- DATA SHOWN -
● ● ● ● ●

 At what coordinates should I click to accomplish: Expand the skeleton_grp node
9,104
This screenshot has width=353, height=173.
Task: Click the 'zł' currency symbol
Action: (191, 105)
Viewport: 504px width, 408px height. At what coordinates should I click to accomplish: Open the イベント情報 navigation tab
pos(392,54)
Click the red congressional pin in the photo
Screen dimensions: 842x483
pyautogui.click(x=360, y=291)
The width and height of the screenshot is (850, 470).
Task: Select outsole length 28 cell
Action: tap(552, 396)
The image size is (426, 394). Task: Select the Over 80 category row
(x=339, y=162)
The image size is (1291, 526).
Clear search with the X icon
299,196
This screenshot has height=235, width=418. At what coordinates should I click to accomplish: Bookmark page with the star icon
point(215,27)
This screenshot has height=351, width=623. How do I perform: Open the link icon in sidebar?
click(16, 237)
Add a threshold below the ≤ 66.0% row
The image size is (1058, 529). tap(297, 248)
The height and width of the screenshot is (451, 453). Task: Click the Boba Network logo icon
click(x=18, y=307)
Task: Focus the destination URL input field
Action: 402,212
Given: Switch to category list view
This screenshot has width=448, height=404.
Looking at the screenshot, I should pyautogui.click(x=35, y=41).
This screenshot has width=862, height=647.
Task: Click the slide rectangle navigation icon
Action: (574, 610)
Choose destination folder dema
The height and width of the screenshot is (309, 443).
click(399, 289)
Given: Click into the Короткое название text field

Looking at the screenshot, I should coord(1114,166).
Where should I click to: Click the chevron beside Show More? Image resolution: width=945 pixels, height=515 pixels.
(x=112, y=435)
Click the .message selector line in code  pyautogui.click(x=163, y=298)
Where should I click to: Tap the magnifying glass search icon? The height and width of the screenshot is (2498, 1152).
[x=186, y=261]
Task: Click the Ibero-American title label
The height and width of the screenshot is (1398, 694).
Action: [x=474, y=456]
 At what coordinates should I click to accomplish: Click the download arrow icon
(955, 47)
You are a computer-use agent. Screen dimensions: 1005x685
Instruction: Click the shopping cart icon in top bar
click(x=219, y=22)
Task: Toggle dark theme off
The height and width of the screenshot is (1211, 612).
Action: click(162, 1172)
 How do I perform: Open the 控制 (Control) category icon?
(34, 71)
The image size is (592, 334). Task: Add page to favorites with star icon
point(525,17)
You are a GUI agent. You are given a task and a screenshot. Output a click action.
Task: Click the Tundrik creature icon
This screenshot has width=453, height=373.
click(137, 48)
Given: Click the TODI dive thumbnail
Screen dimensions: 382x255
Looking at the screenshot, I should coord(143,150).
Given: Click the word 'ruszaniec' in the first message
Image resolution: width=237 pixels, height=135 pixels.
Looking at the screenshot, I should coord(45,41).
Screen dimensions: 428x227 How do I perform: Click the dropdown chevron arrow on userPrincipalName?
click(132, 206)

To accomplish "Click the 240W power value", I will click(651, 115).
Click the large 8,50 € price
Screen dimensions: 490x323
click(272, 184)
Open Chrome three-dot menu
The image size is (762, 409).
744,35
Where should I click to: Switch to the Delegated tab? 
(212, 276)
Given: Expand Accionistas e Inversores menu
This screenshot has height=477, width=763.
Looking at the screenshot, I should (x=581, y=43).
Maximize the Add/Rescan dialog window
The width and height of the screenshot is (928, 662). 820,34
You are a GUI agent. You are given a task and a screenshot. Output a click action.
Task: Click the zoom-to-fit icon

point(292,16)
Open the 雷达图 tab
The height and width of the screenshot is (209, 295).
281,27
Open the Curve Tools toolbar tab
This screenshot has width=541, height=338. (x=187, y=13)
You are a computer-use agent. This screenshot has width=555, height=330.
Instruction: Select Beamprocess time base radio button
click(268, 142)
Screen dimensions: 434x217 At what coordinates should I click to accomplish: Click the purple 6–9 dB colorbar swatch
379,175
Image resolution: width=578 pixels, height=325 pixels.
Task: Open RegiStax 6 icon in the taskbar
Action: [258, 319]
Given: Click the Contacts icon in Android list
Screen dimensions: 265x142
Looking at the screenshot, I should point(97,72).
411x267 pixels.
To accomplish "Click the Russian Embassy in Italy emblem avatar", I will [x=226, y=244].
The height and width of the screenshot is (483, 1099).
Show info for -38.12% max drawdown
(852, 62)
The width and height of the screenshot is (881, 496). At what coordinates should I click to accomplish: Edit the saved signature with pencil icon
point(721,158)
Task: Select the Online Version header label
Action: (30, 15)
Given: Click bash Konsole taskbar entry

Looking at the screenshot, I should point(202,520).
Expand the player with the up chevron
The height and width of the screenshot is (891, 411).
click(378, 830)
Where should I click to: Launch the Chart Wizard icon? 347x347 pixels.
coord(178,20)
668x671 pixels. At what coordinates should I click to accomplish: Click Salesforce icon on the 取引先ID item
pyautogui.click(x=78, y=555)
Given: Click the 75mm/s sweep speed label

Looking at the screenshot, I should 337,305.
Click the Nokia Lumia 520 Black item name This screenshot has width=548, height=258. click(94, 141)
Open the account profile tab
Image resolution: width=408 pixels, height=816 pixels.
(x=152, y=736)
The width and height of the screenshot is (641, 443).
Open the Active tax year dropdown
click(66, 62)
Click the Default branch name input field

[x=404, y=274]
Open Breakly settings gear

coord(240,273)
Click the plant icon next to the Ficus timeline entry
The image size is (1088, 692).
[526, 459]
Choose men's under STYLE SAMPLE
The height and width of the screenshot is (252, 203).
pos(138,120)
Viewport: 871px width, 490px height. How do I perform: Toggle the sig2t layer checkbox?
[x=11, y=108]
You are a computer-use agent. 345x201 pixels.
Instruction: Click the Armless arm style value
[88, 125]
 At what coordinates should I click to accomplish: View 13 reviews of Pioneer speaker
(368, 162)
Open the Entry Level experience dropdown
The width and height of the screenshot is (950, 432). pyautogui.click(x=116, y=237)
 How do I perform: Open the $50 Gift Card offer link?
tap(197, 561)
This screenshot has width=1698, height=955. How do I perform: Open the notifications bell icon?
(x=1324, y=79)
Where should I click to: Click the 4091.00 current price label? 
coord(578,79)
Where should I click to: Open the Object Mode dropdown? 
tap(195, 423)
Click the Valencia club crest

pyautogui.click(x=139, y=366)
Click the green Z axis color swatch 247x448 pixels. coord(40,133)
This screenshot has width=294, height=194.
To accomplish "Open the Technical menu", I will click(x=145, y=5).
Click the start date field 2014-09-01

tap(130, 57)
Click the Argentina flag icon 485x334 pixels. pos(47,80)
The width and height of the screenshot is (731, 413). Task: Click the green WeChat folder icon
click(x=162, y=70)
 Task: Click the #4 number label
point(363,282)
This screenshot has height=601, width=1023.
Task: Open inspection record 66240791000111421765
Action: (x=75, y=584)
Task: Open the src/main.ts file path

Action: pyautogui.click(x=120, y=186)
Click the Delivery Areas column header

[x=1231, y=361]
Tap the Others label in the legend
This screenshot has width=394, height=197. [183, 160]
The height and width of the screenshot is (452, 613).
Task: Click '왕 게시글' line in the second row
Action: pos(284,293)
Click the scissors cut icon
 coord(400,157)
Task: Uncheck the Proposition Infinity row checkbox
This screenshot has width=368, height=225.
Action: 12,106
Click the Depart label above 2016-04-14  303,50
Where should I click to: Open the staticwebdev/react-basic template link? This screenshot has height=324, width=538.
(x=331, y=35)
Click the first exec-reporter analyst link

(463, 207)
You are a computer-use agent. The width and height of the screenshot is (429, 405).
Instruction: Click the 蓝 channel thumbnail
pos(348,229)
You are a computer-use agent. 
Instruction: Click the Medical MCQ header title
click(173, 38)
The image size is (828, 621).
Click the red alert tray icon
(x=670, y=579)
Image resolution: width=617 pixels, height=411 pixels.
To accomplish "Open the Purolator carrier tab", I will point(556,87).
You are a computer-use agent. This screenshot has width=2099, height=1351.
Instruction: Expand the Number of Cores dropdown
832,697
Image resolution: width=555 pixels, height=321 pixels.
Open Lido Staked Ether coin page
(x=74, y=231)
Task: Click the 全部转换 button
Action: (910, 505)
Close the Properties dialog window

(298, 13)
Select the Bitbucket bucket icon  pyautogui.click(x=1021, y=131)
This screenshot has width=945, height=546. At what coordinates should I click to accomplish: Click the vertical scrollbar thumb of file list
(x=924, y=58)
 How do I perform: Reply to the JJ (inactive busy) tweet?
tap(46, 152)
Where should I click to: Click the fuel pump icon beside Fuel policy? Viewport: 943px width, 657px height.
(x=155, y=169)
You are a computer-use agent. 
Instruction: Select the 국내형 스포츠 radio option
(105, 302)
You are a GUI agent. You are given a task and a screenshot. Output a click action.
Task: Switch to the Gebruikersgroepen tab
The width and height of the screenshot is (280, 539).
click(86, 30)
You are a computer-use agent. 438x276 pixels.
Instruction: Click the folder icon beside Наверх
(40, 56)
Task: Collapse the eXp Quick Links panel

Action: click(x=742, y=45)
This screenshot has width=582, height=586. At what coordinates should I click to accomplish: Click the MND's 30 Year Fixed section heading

● ● ● ● ●

- PROBLEM TO WORK ON -
Put the lines from the one containing "The width and height of the screenshot is (881, 496)." through the one containing "click(378, 830)", both included, into a Markdown table with the columns Number and Line. Number each row and leave out blank lines.

- TASK RESULT -
| Number | Line |
|---|---|
| 1 | The width and height of the screenshot is (881, 496). At what coordinates should I click to accomplish: Edit the saved signature with pencil icon |
| 2 | point(721,158) |
| 3 | Task: Select the Online Version header label |
| 4 | Action: (30, 15) |
| 5 | Given: Click bash Konsole taskbar entry |
| 6 | Looking at the screenshot, I should point(202,520). |
| 7 | Expand the player with the up chevron |
| 8 | The height and width of the screenshot is (891, 411). |
| 9 | click(378, 830) |